- Consignes
Remplacez « Image resolution » par « Screen size » dans tout le matériel et recopiez-le sans autre modification, en omettant les images.

- Matériel fourni

************

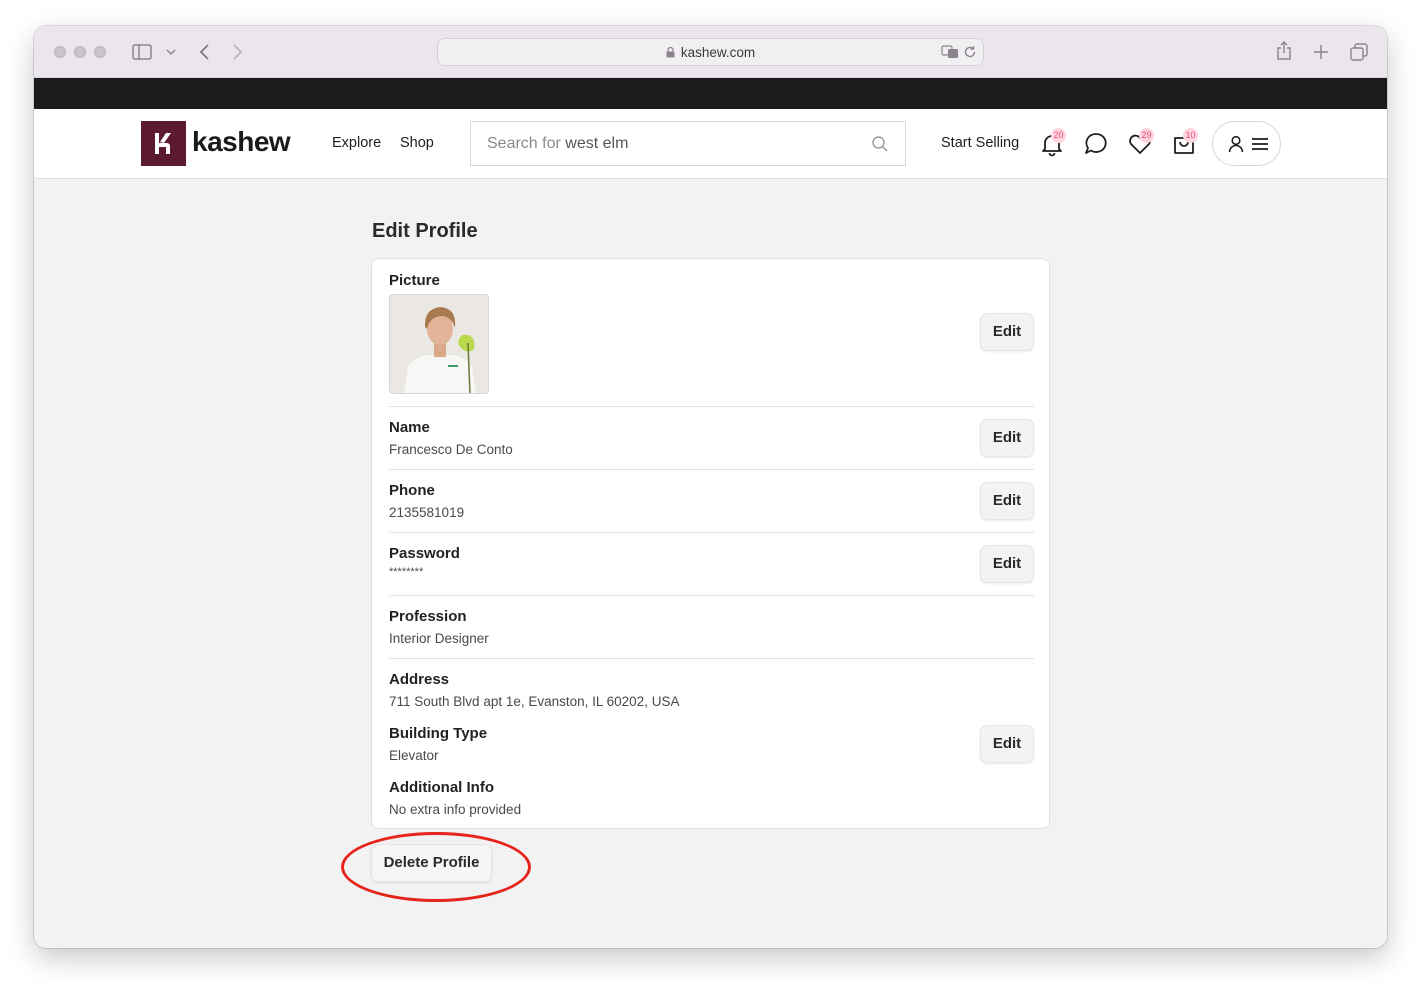  Describe the element at coordinates (1321, 52) in the screenshot. I see `new-tab-icon` at that location.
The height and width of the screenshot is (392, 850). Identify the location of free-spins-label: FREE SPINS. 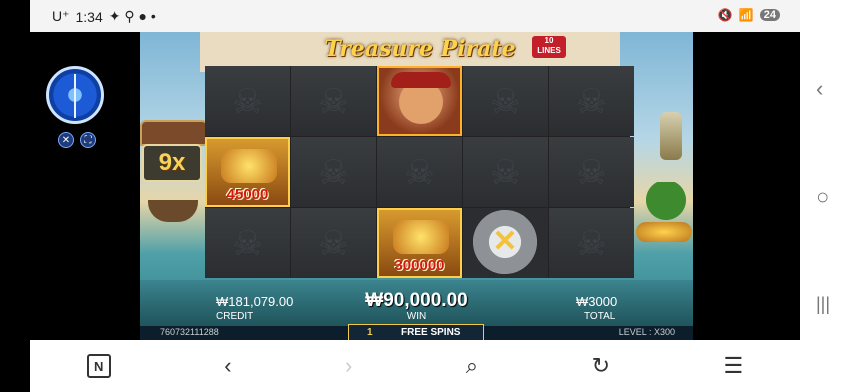
(431, 332).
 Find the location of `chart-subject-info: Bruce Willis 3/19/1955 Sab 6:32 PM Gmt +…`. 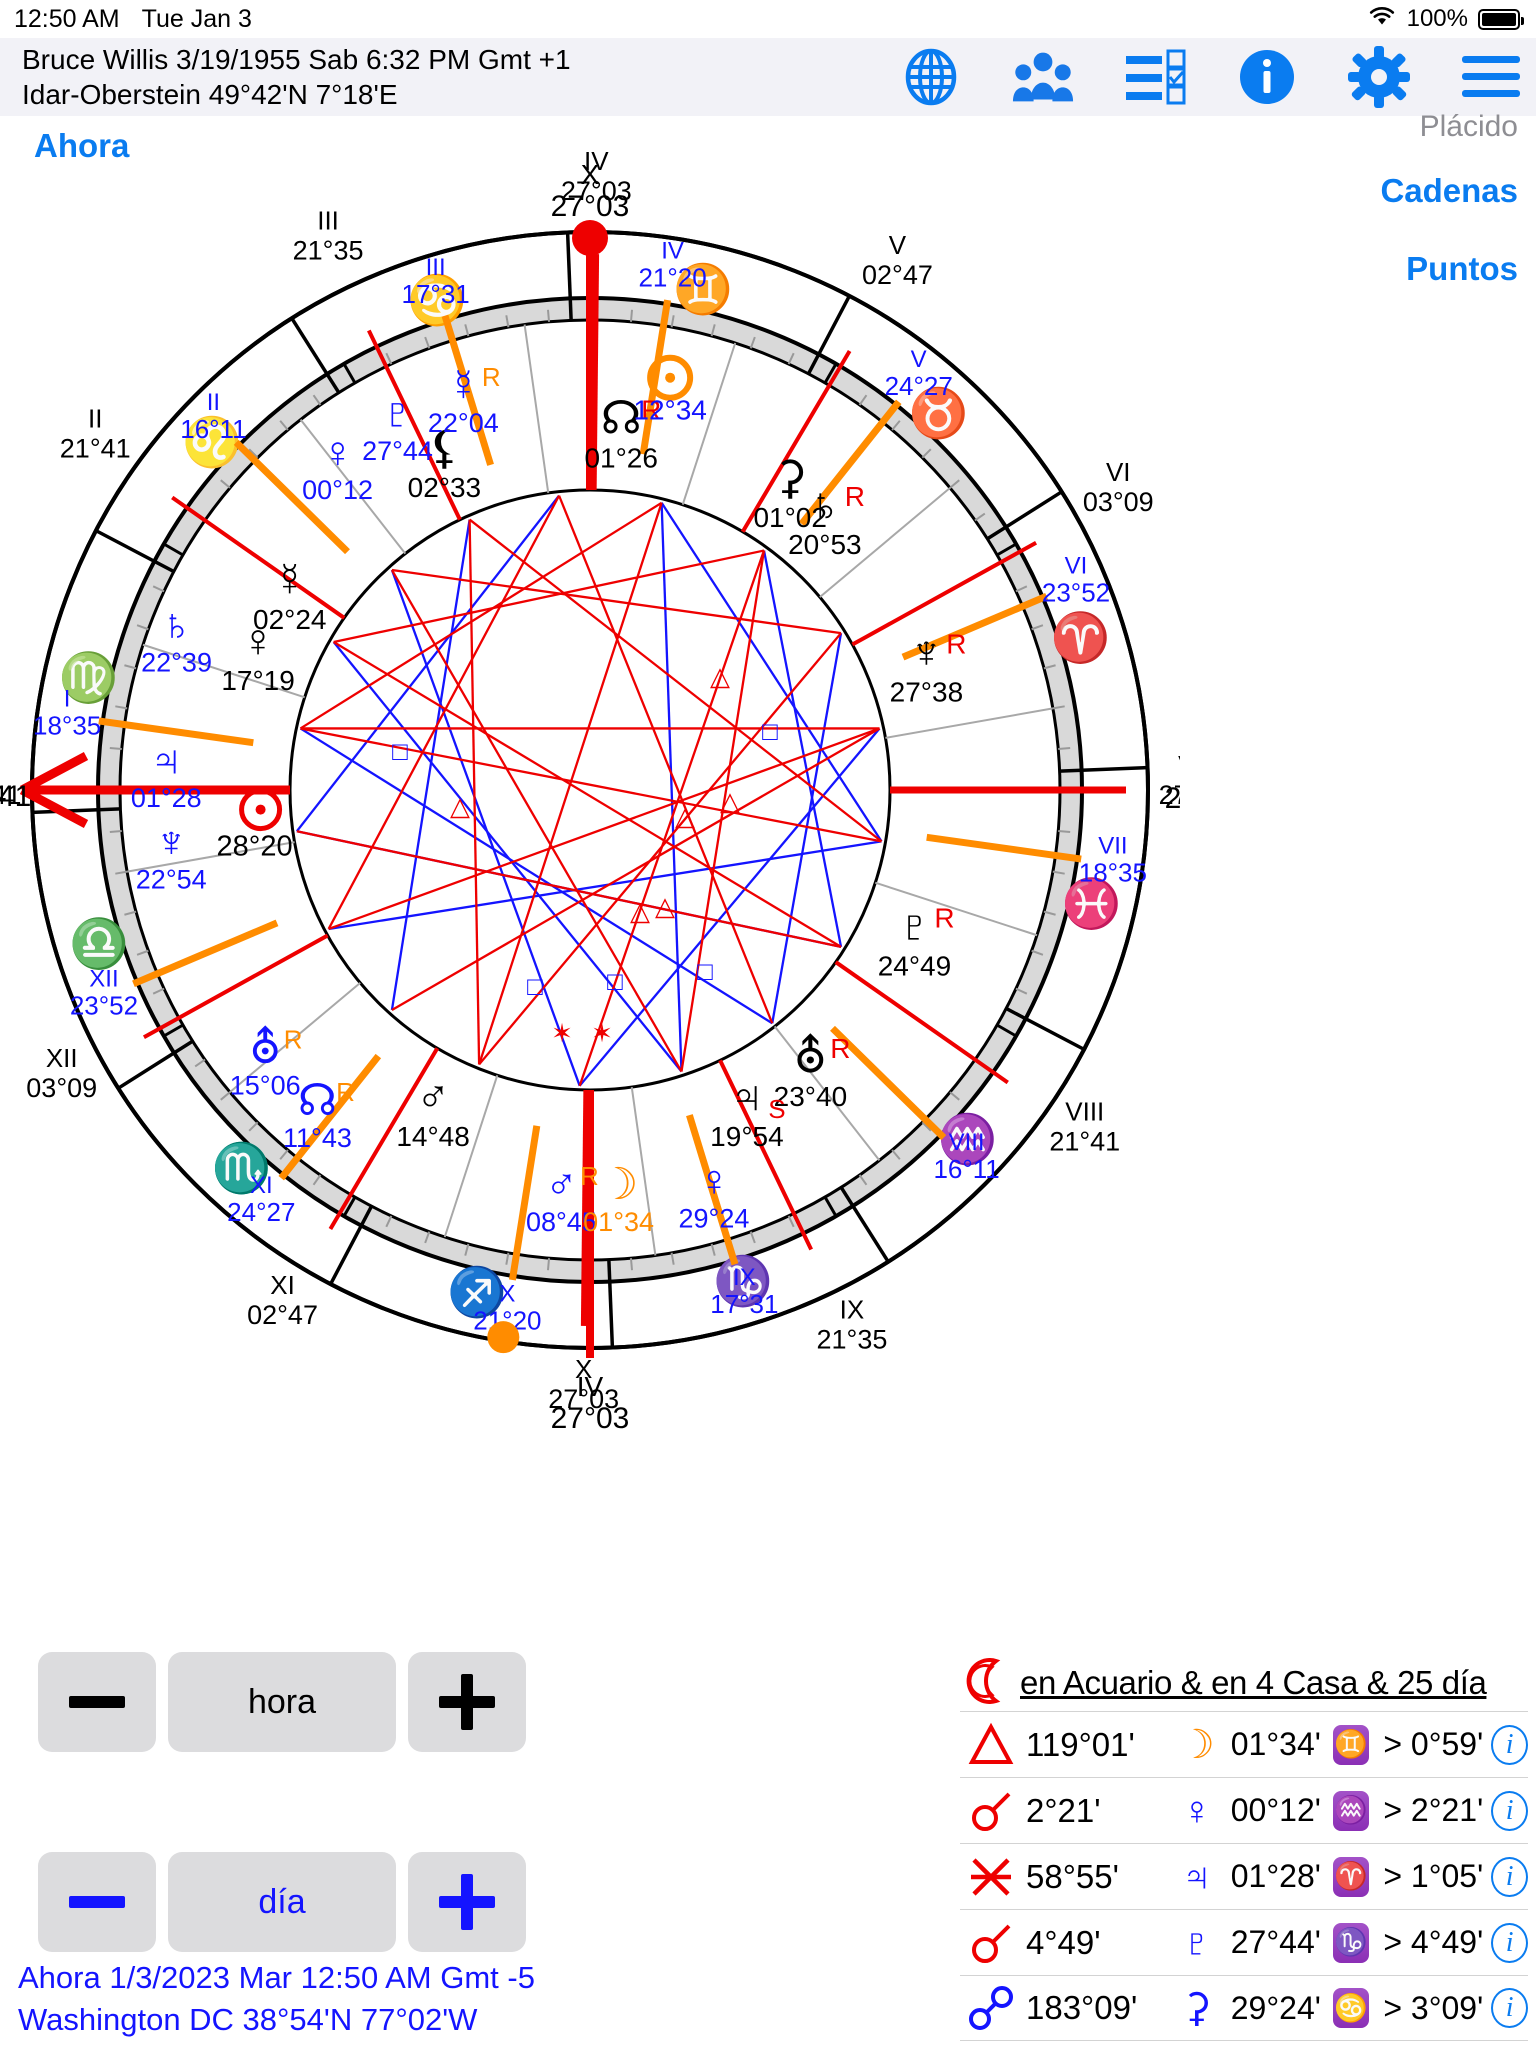

chart-subject-info: Bruce Willis 3/19/1955 Sab 6:32 PM Gmt +… is located at coordinates (296, 77).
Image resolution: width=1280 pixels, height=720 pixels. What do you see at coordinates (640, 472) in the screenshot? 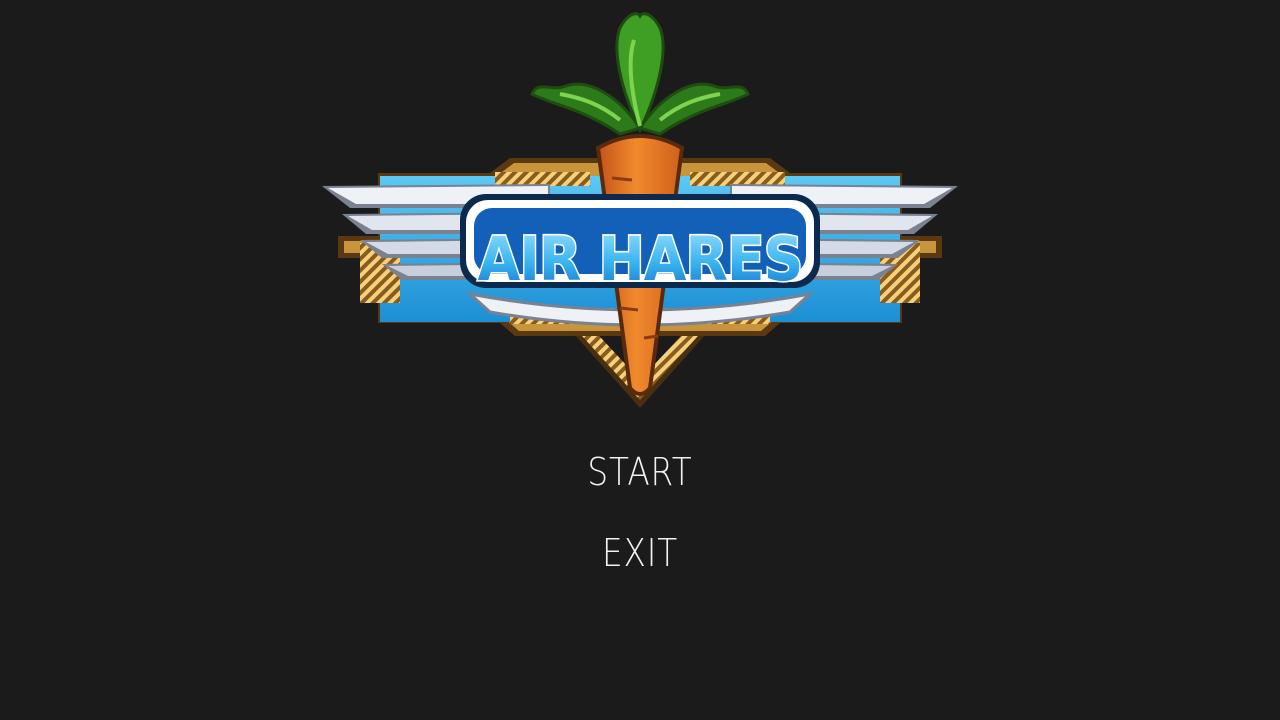
I see `start-button: START` at bounding box center [640, 472].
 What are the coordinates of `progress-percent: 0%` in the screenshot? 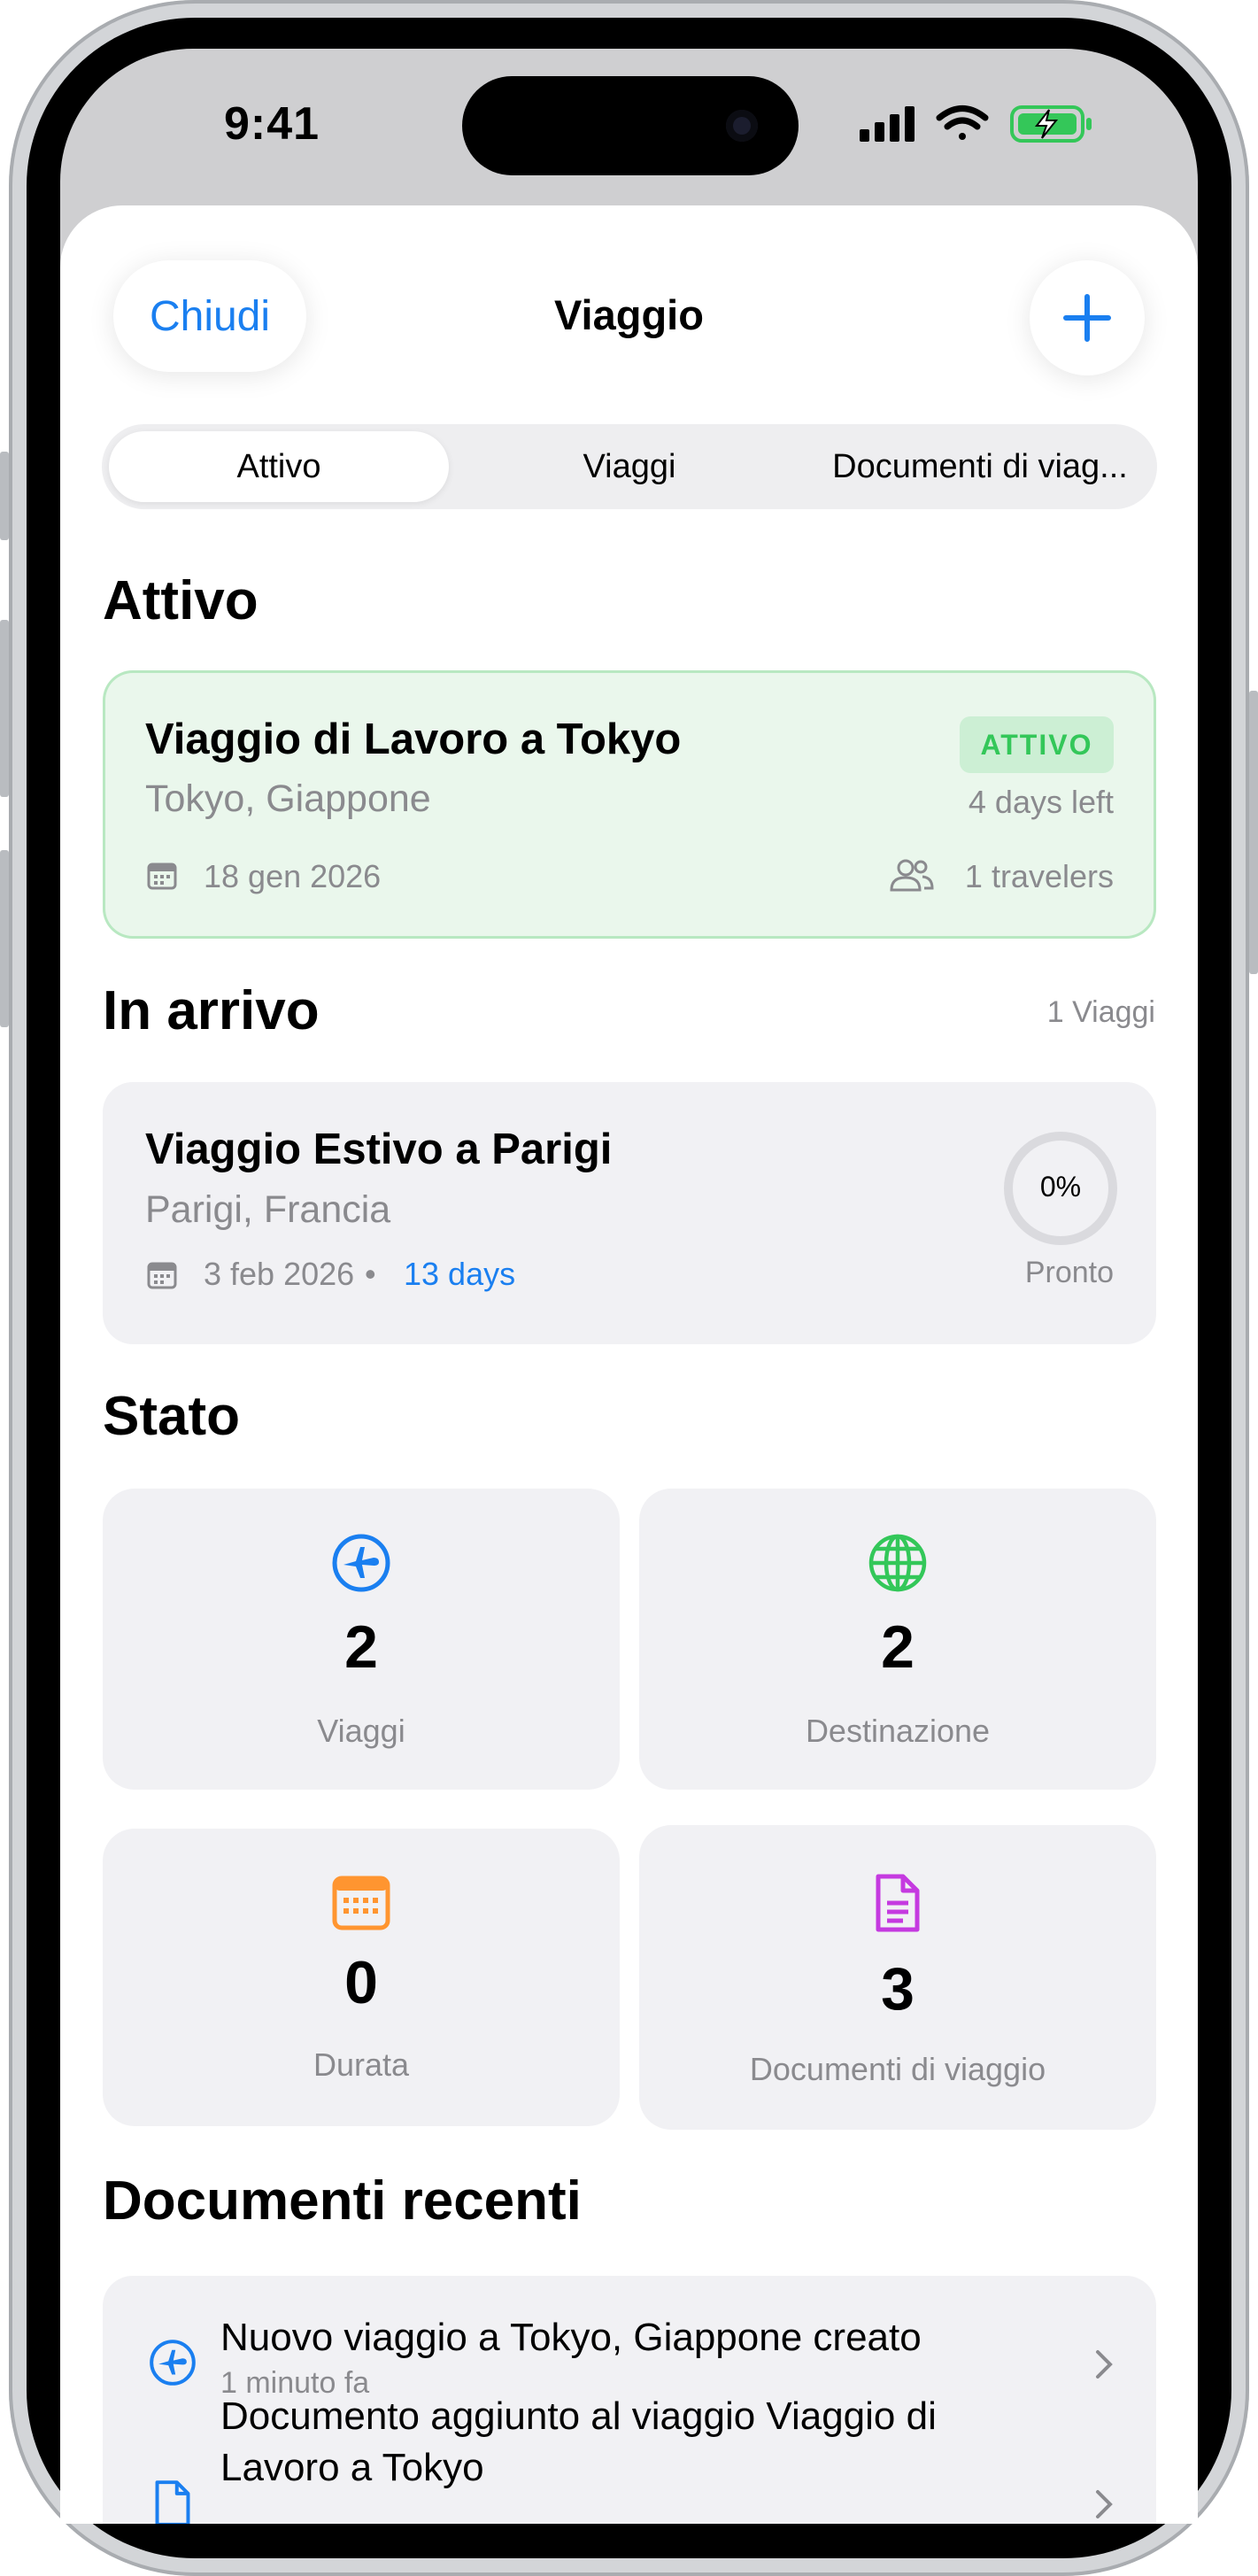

************

- Zone de réponse
  Describe the element at coordinates (1321, 52) in the screenshot. I see `new-tab-icon` at that location.
The height and width of the screenshot is (392, 850). Identify the location of free-spins-label: FREE SPINS. 
(431, 332).
 Find the location of `chart-subject-info: Bruce Willis 3/19/1955 Sab 6:32 PM Gmt +…`. 

chart-subject-info: Bruce Willis 3/19/1955 Sab 6:32 PM Gmt +… is located at coordinates (296, 77).
Screen size: width=1280 pixels, height=720 pixels. What do you see at coordinates (640, 472) in the screenshot? 
I see `start-button: START` at bounding box center [640, 472].
 What are the coordinates of `progress-percent: 0%` in the screenshot? 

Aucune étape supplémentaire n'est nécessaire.